--- Begin ROWS ---

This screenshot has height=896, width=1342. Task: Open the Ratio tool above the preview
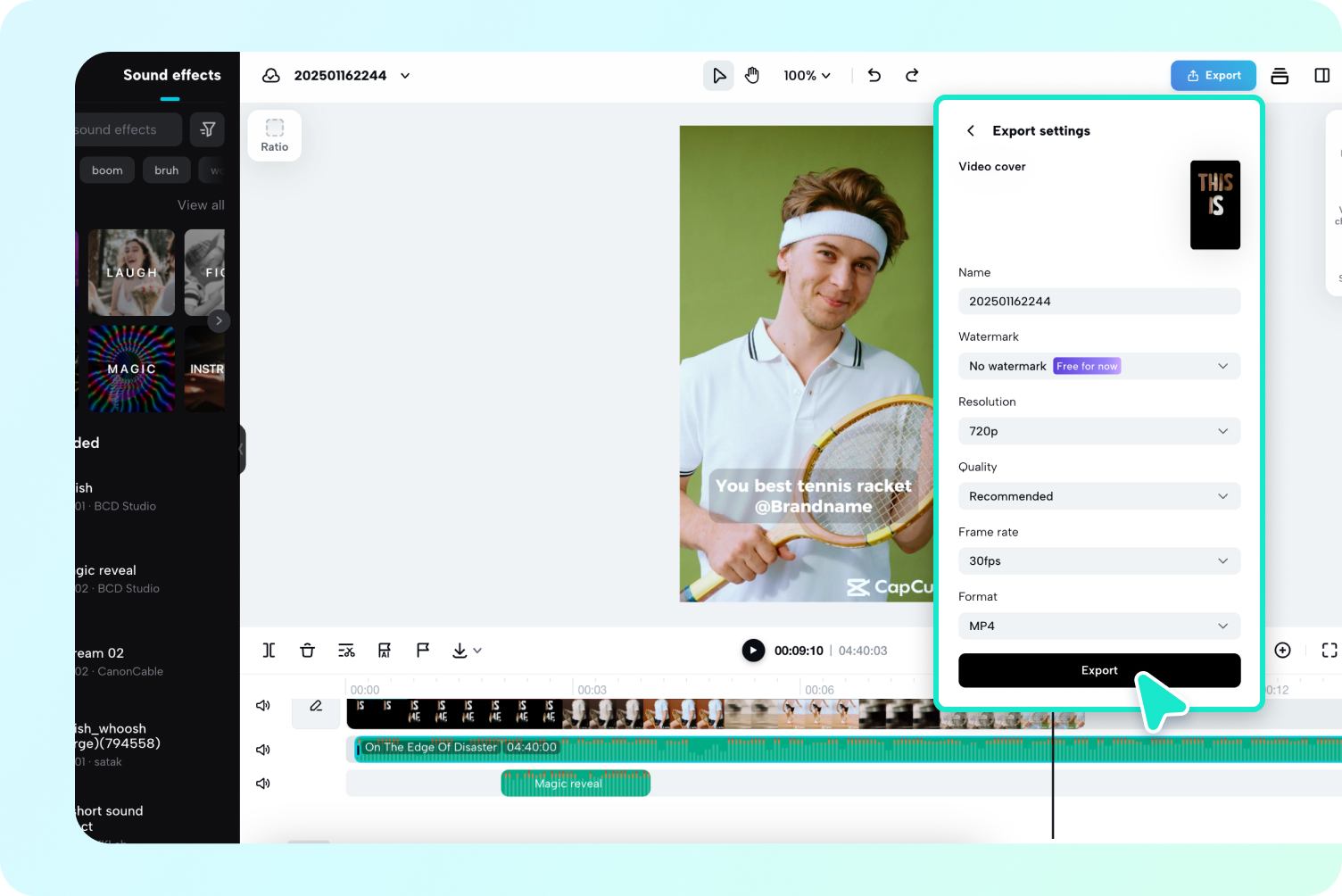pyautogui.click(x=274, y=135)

--- End ROWS ---
--- Begin ROWS ---

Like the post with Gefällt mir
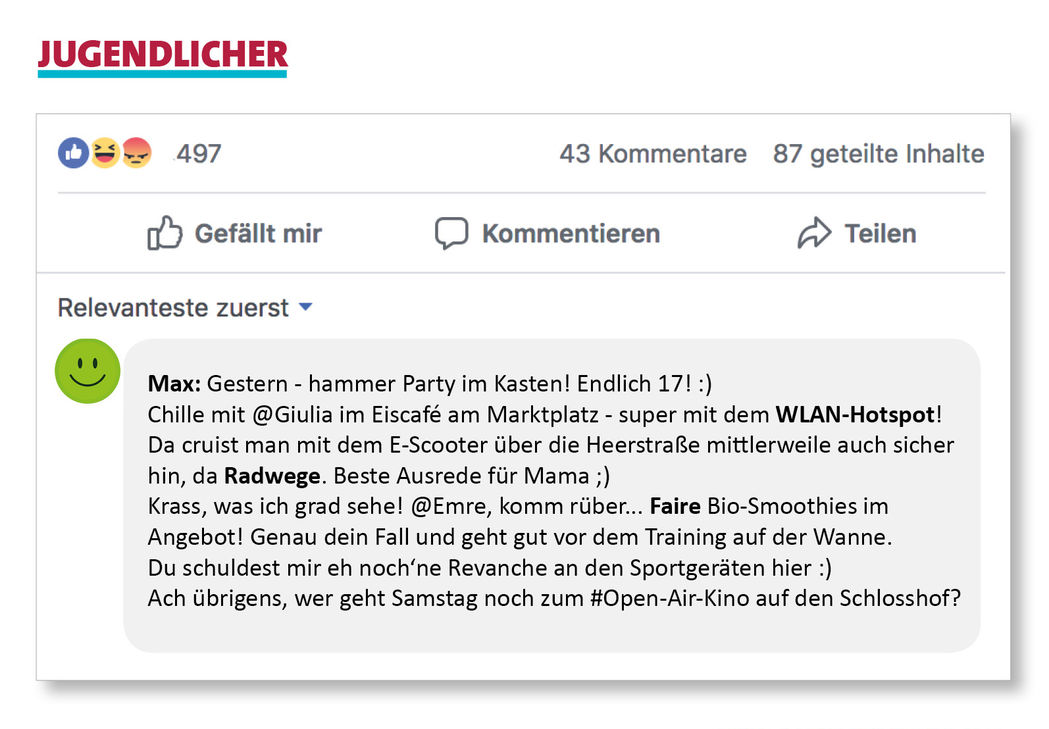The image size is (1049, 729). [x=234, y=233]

--- End ROWS ---
--- Begin ROWS ---

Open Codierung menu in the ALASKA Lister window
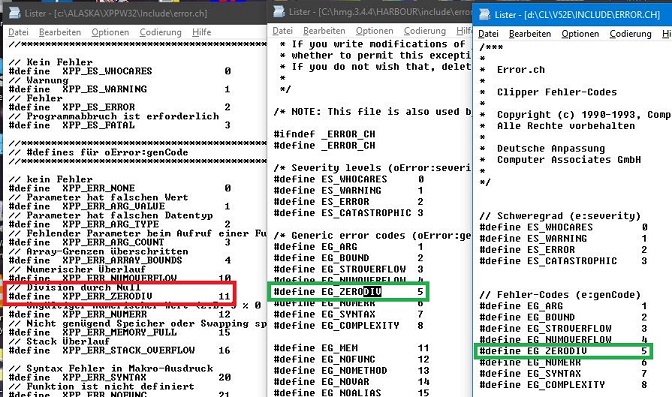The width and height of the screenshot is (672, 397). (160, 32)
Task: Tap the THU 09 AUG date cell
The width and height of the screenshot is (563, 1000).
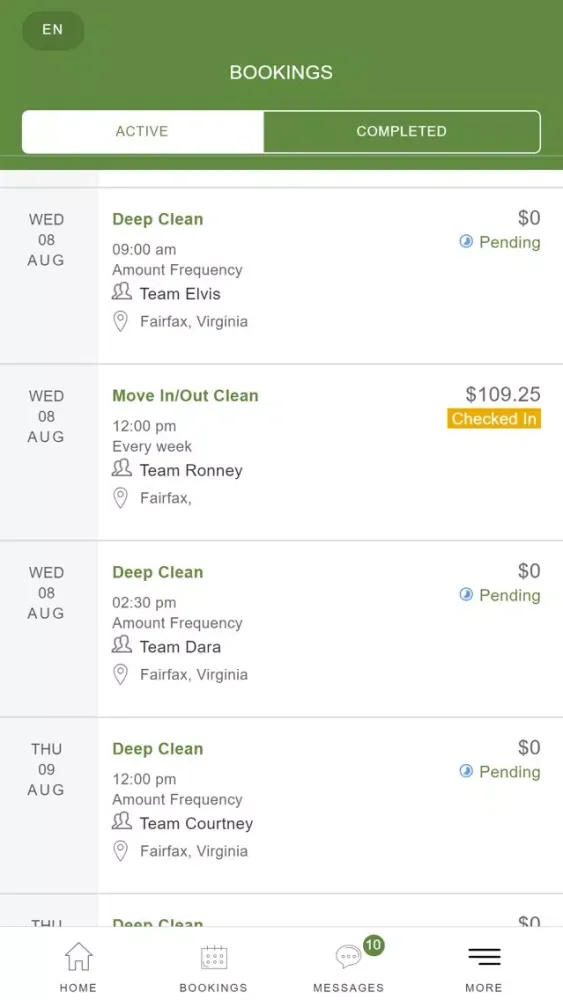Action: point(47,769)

--- End ROWS ---

__SHORT TASK__
Copy out the records word for word, from the line containing "Open Codierung menu" through the line containing "Action: point(47,769)", with both of those lines included. Leave out the pictures.

__OUTPUT__
Open Codierung menu in the ALASKA Lister window
The width and height of the screenshot is (672, 397). (160, 32)
Task: Tap the THU 09 AUG date cell
The width and height of the screenshot is (563, 1000).
Action: point(47,769)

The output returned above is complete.